Tom Olivadotti

Personal information
- Born: September 22, 1945 (age 80) Long Branch, New Jersey, U.S.

Career information
- High school: Long Branch
- College: Upsala College

Career history
- Salesianum School (1972–1975) Head coach; Princeton (1976–1977) Offensive line coach, linebackers coach; Boston College (1978–1979) Defensive coordinator, linebackers coach; Miami (FL) (1980–1984) Defensive coordinator, linebackers coach; Cleveland Browns (1985) Defensive backs coach; Cleveland Browns (1986) Linebackers coach; Miami Dolphins (1987–1995) Defensive coordinator; Minnesota Vikings (1996–1999) Linebackers coach; New York Giants (2000–2003) Linebackers coach; Houston Texans (2004–2005) Linebackers coach;

Awards and highlights
- National champion (1983);

= Tom Olivadotti =

American football coach (born 1945)

Tom Olivadotti (born September 22, 1945) is an American former football coach.
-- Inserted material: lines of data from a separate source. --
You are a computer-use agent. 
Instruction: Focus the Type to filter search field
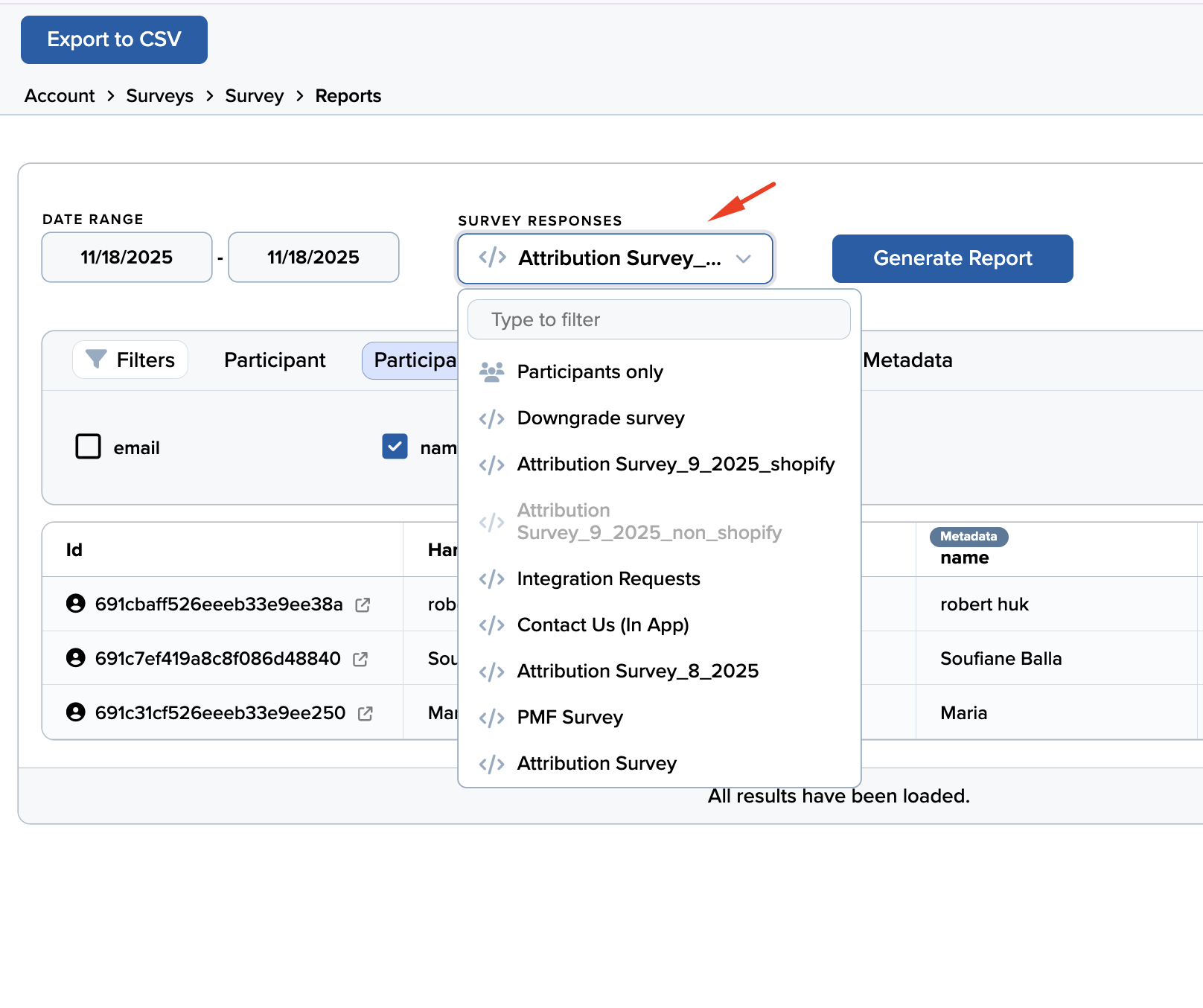coord(659,320)
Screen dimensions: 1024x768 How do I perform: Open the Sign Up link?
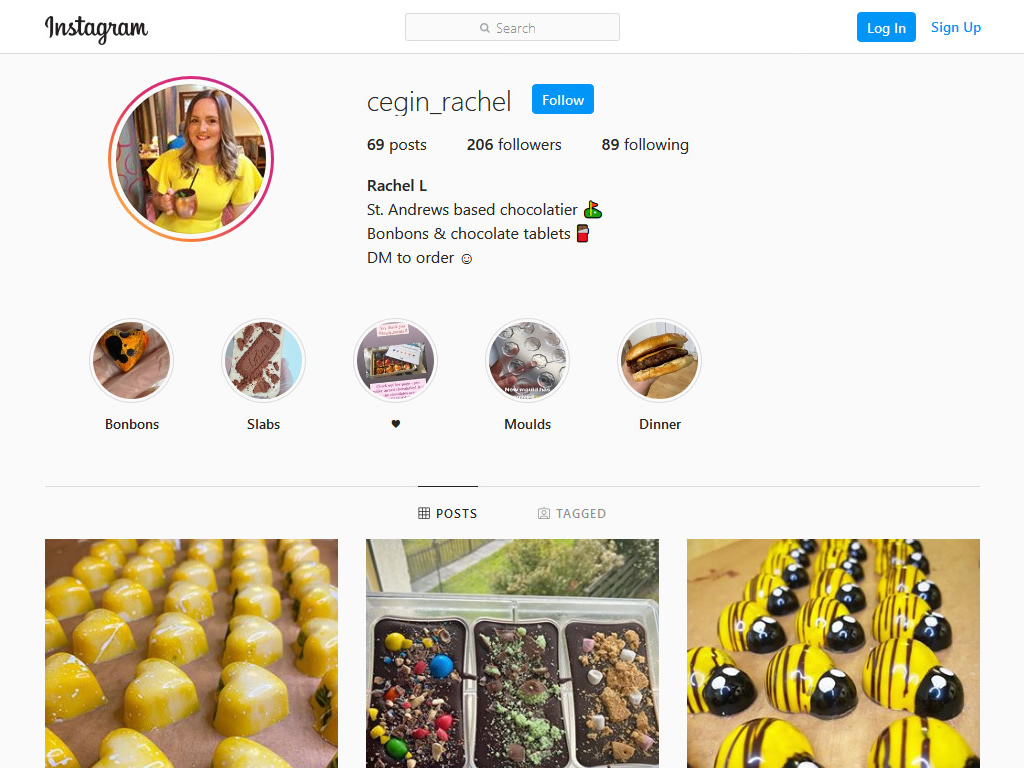[955, 27]
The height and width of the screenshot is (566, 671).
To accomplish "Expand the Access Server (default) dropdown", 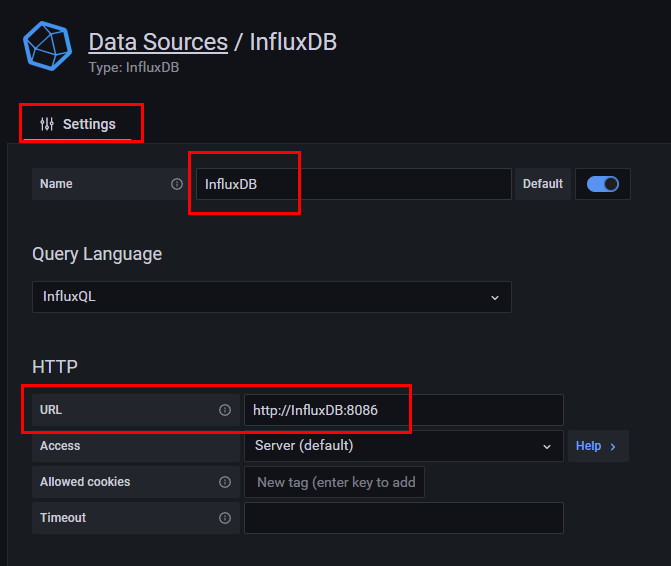I will tap(403, 446).
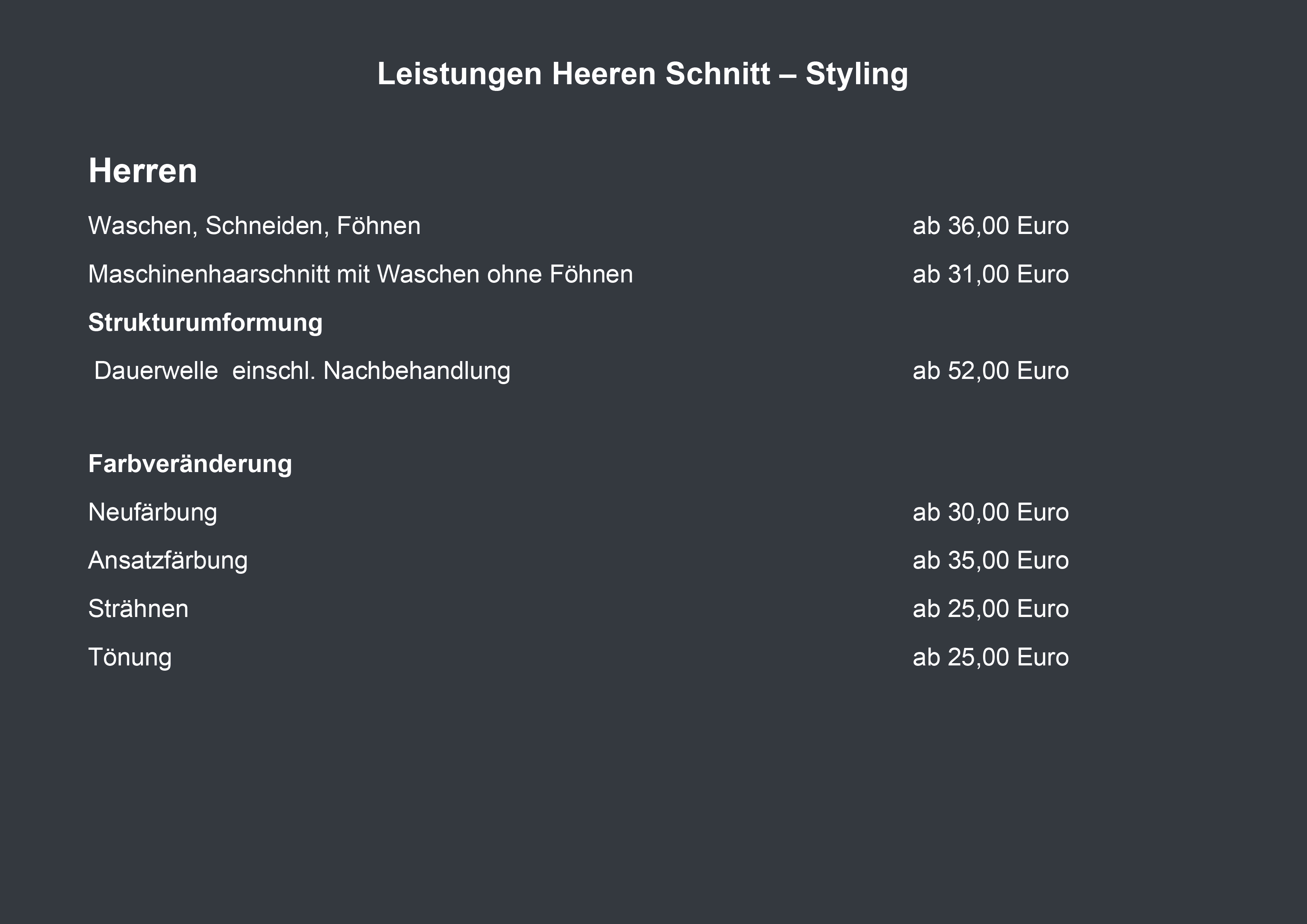Select the Tönung service entry
The width and height of the screenshot is (1307, 924).
click(130, 658)
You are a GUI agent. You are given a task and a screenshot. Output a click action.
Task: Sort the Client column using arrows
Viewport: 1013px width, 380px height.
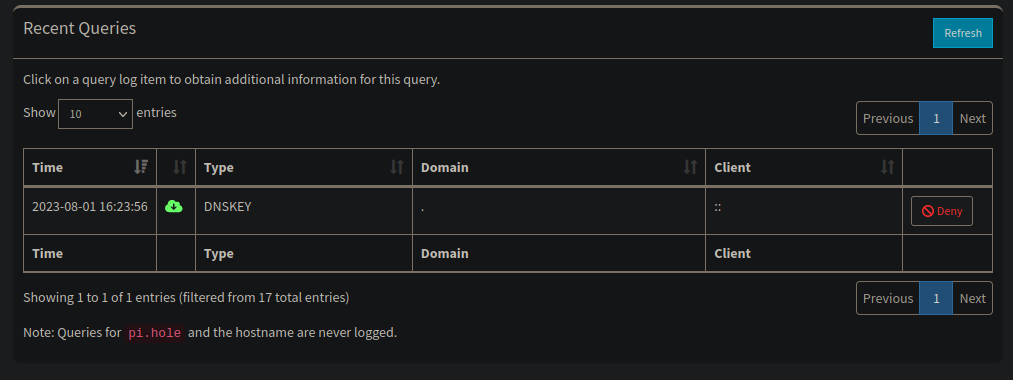click(x=888, y=167)
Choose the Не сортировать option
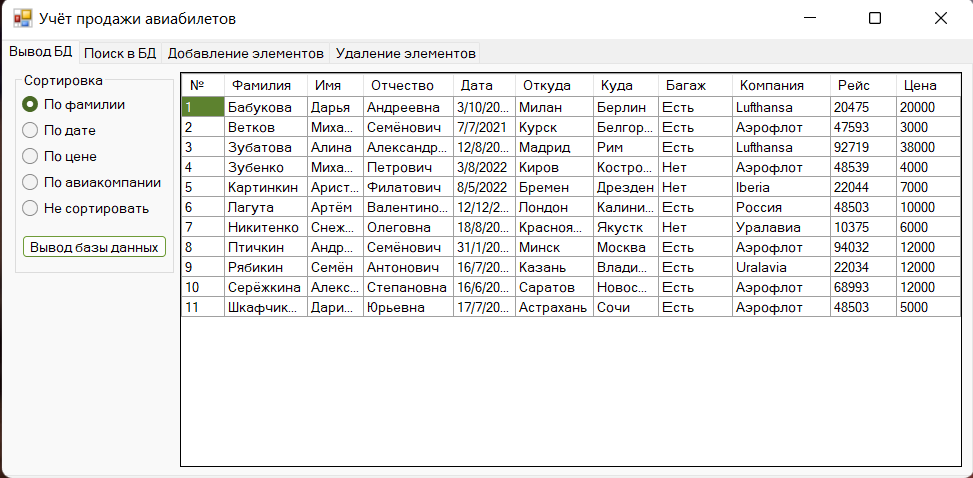The width and height of the screenshot is (973, 478). pos(86,209)
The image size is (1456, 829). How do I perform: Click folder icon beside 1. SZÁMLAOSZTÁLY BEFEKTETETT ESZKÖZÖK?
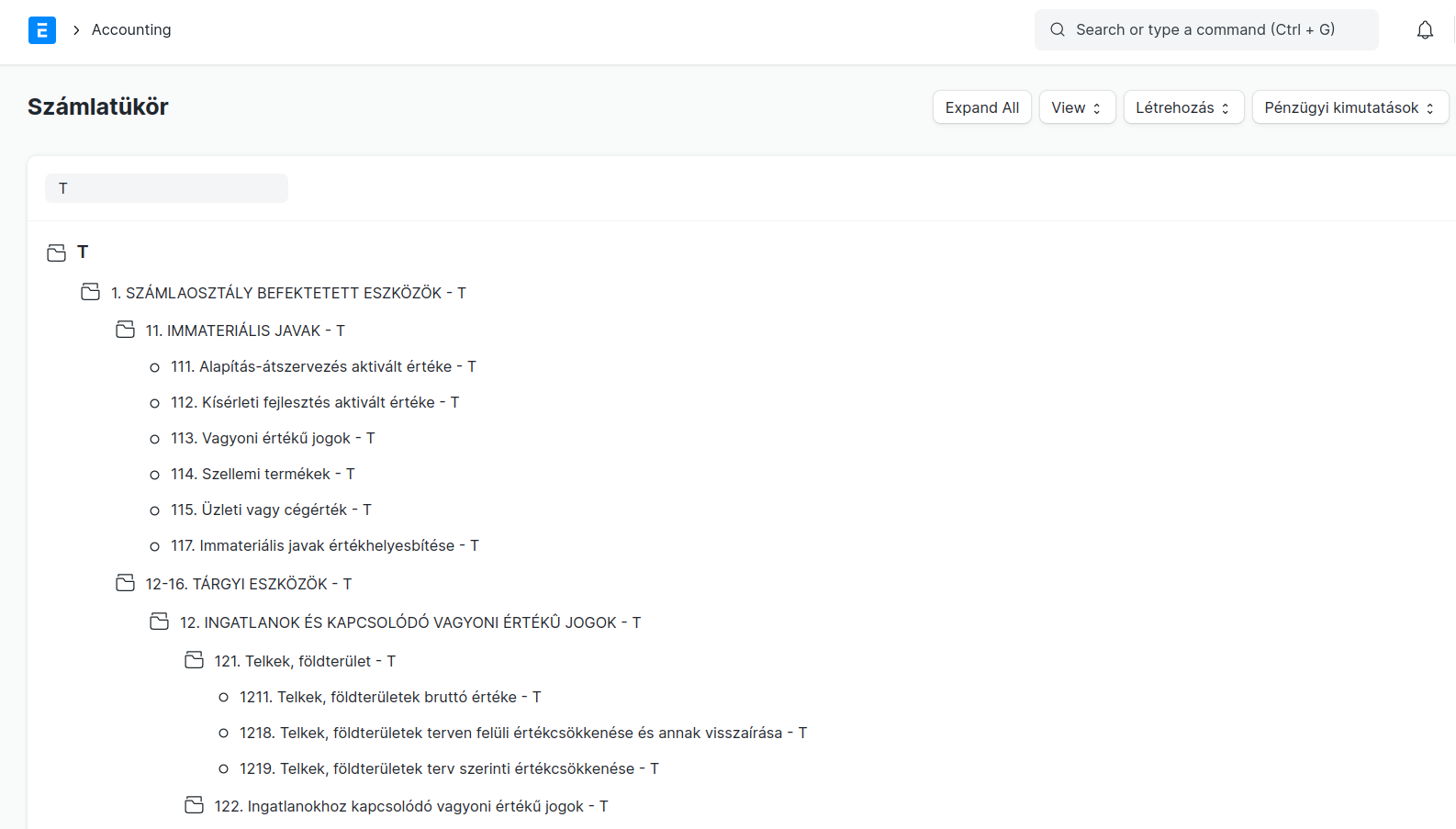90,292
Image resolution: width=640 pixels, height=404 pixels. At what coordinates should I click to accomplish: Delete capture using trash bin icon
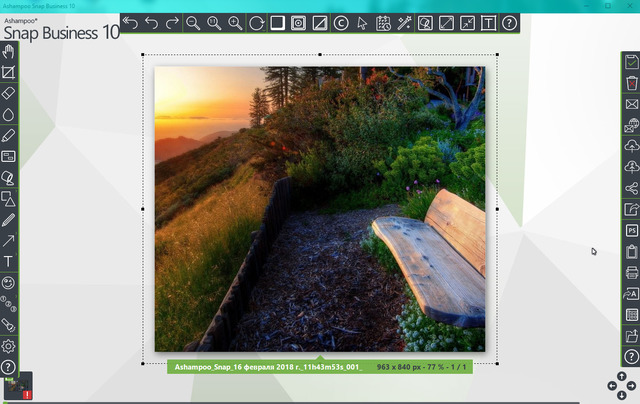631,82
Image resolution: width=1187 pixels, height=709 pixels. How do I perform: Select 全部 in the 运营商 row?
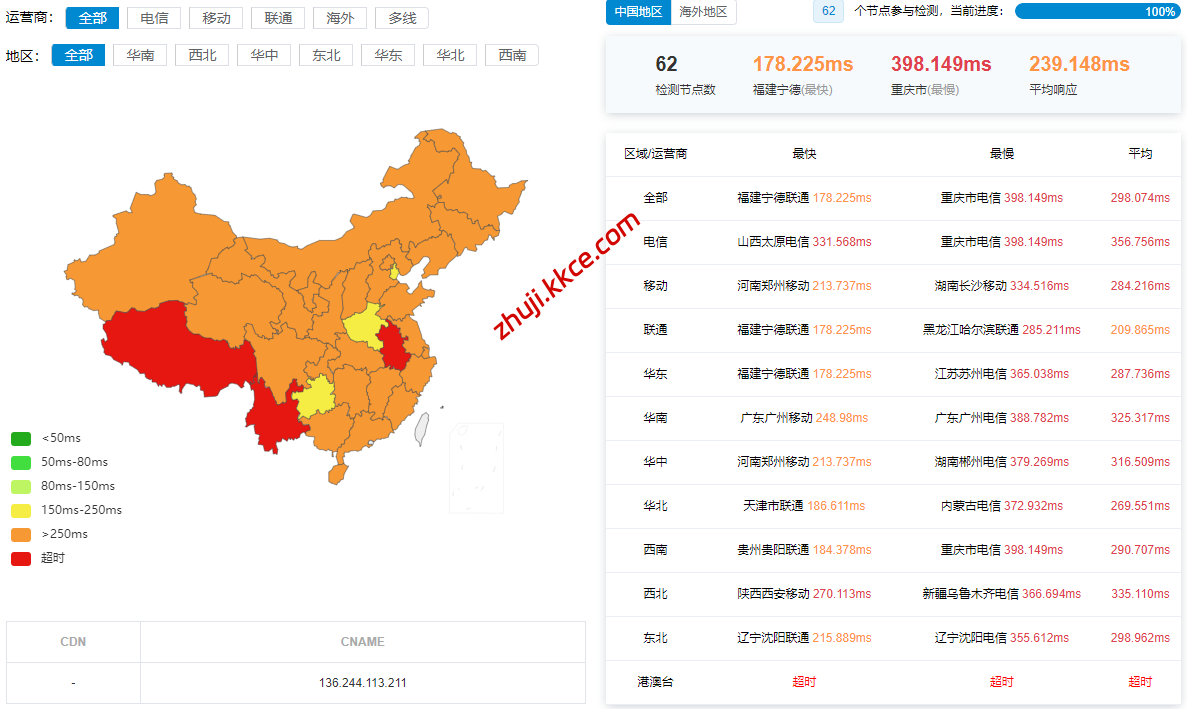pos(92,18)
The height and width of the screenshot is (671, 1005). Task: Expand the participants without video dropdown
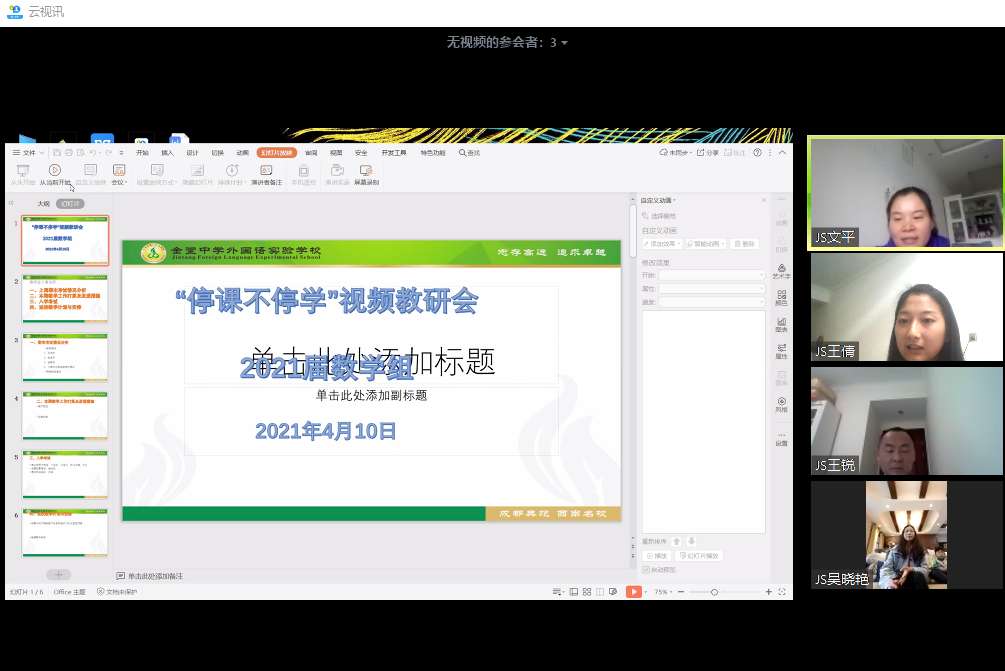564,43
He coached in high school, college and the National Football League (NFL). He was the Miami Dolphins defensive coordinator from 1987 to 1995. He also coached in the NFL for the Cleveland Browns, Minnesota Vikings, New York Giants and Houston Texans. He coached in college for the Princeton Tigers, Boston College Eagles and Miami Hurricanes, where he was the defensive coordinator for the 1983 championship team.

==Personal life==
His son Kirk Olivadotti is also a coach.